Published: 25th April 2018

Authors: R. Søgaard, J. S. Lindholt

Background

Population‐based screening and intervention for abdominal aortic aneurysm, peripheral artery disease and hypertension was recently reported to reduce the relative risk of mortality among Danish men by 7 per cent. The aim of this study was to investigate the cost‐effectiveness of vascular screening versus usual care (ad hoc primary care‐based risk assessment) from a national health service perspective.

Method

A cost‐effectiveness evaluation was conducted alongside an RCT involving all men from a region in Denmark (50 156) who were allocated to screening (25 078) or no screening (25 078) and followed for up to 5 years.
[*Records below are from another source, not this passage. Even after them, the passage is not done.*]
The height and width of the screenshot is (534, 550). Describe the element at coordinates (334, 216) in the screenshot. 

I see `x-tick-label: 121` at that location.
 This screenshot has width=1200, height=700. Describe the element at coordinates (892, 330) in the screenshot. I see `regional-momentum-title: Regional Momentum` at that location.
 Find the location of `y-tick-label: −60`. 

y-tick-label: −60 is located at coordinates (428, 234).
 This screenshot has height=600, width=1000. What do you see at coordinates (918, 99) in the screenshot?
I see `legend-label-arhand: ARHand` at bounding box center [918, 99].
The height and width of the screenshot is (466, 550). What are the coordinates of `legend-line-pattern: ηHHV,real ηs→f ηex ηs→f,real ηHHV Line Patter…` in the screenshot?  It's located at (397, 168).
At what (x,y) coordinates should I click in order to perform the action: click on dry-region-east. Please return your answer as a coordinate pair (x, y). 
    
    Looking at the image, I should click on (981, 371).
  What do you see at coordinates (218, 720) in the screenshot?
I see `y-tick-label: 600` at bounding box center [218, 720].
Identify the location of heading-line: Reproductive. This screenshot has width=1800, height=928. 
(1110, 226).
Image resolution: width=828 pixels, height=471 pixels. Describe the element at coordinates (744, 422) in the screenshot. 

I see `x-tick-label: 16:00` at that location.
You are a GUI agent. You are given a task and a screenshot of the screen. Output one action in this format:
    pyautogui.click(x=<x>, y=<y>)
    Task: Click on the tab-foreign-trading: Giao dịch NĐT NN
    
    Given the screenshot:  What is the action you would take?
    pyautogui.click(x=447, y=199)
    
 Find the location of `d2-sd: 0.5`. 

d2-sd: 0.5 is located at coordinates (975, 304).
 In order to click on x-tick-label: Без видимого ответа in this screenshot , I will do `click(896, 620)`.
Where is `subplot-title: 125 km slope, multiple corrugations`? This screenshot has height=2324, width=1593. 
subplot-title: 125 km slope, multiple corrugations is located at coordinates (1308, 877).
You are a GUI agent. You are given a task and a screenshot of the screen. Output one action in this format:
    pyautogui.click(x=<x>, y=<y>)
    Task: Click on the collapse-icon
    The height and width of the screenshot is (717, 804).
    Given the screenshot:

Mobile nurse teams provided screening locally and, for individuals with positive test results, referrals were made to general practices or hospital‐based specialized centres for vascular surgery. Intention‐to‐treat‐based, censoring‐adjusted incremental costs (2014 euros), life‐years and quality‐adjusted life‐years (QALYs) were estimated using Lin's average estimator method. Incremental net benefit was estimated using Willan's estimator and sensitivity analyses were conducted.

Results

The cost of screening was estimated at €148 (95 per cent c.i. 126 to 169), and the effectiveness at 0·022 (95 per cent c.i. 0·006 to 0·038) life‐years and 0·069 (0·054 to 0·083) QALYs, generating average costs of €6872 per life‐year and €2148 per QALY. At a willingness‐to‐pay threshold of €40 000 per QALY, the probabilities of cost‐effectiveness were 98 and 99 per cent respectively. The probability of cost‐effectiveness was 71 per cent when all the sensitivity analyses were combined into one conservative scenario.

Conclusion

Vascular screening appears to be cost‐effective and compares favourably with current screening programmes.